### Excerpted text
##########

Eliminating the regulations frees broadband providers to begin charging websites for smooth passage over their networks. Critics said that threatens to pose barriers for smaller companies and startups, which can't afford fees that established web companies may pay to broadband providers, or won't have the heft to brush aside demands for payment. Broadband providers said they have no plans for anti-competitive ''fast lanes'', since consumers demand unfettered web access.

''Today's action does not mark the 'end of the Internet as we know it;' rather it heralds in a new era of light regulation that will benefit consumers,'' David L Cohen, Comcast's senior executive vice president and chief diversity officer, said in a statement.

The FCC's vote concludes a tumultuous eight-month passage since Pai proposed gutting the earlier rules. The agency took in nearly 24 million comments, but many of those appeared to be of dubious origin including almost half a million routed through Russia.

That prompted New York State Attorney General Eric Schneiderman to say he would sue over the ''illegal rollback of net neutrality'' and cited ''two million fake comments that use the stolen identities of people across the country''.

Dozens of Democratic lawmakers expressed opposition, while Republicans lauded Pai's plan. Protesters were demonstrating in front of the FCC building as the meeting got under way. Shortly before 1 pm, just before the vote, a female staff member approached the dais and handed Pai a piece of paper. Pai adjourned the meeting ''on advice of security'' and armed security guards told attendees to leave bags and coats behind. The meeting resumed about 10 minutes later and the vote was taken.

##########

### What is expected
Answer these questions about the FCC vote text:
1. About how many comments did the agency take in?
2. Who said he would sue over the "illegal rollback of net neutrality"?
3. About how long after Pai adjourned it did the meeting resume?

### Data provided
##########

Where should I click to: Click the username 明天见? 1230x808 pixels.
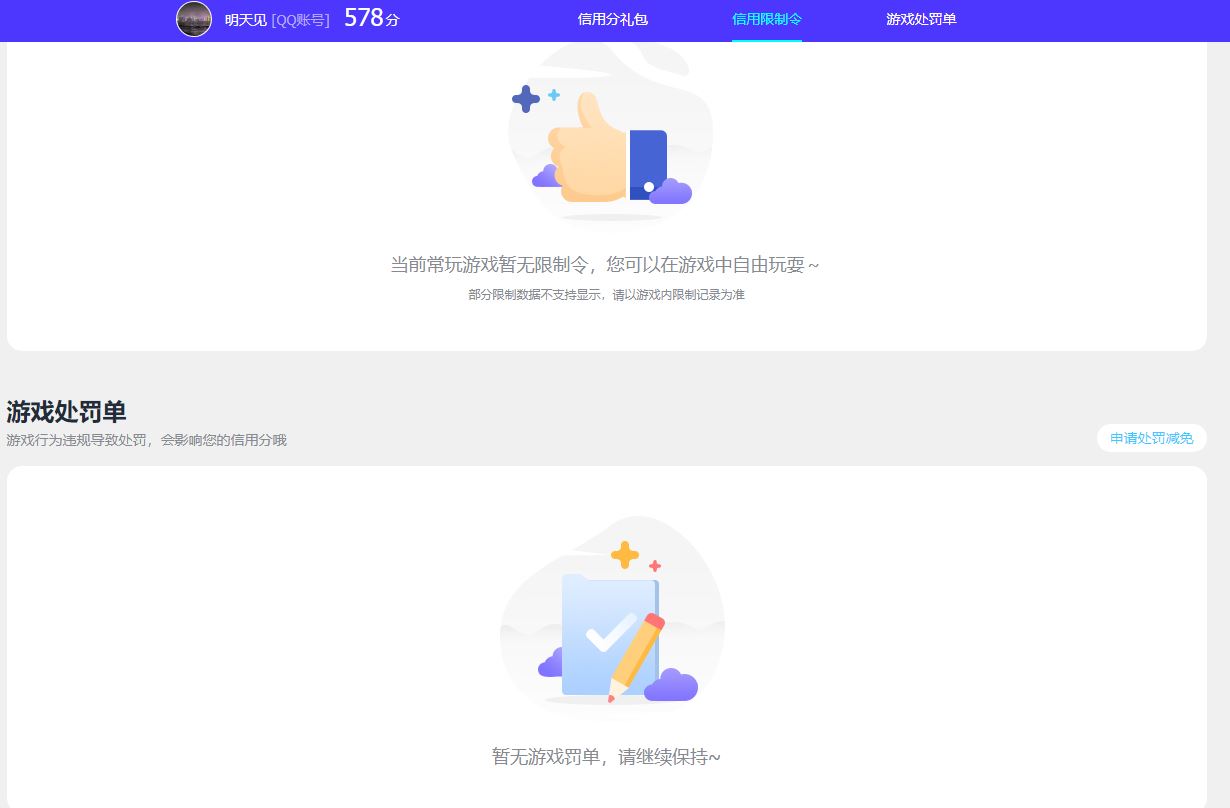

##########

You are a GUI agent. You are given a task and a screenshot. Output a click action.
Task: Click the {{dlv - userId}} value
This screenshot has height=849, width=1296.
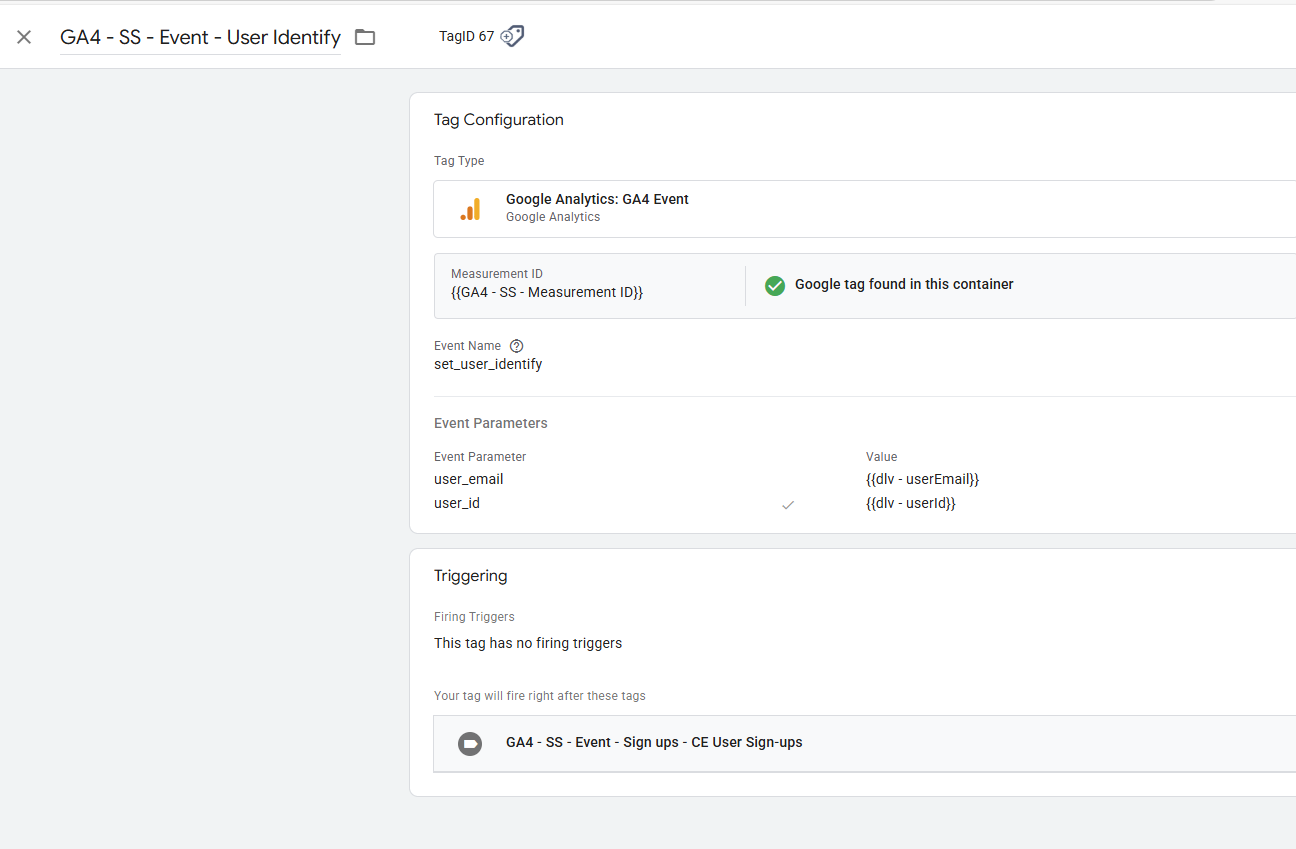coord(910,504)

##########

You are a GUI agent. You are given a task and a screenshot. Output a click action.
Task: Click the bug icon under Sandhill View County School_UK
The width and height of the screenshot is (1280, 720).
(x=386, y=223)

##########

### Answer to the exercise
1. Nearly 24 million
2. New York State Attorney General Eric Schneiderman
3. About 10 minutes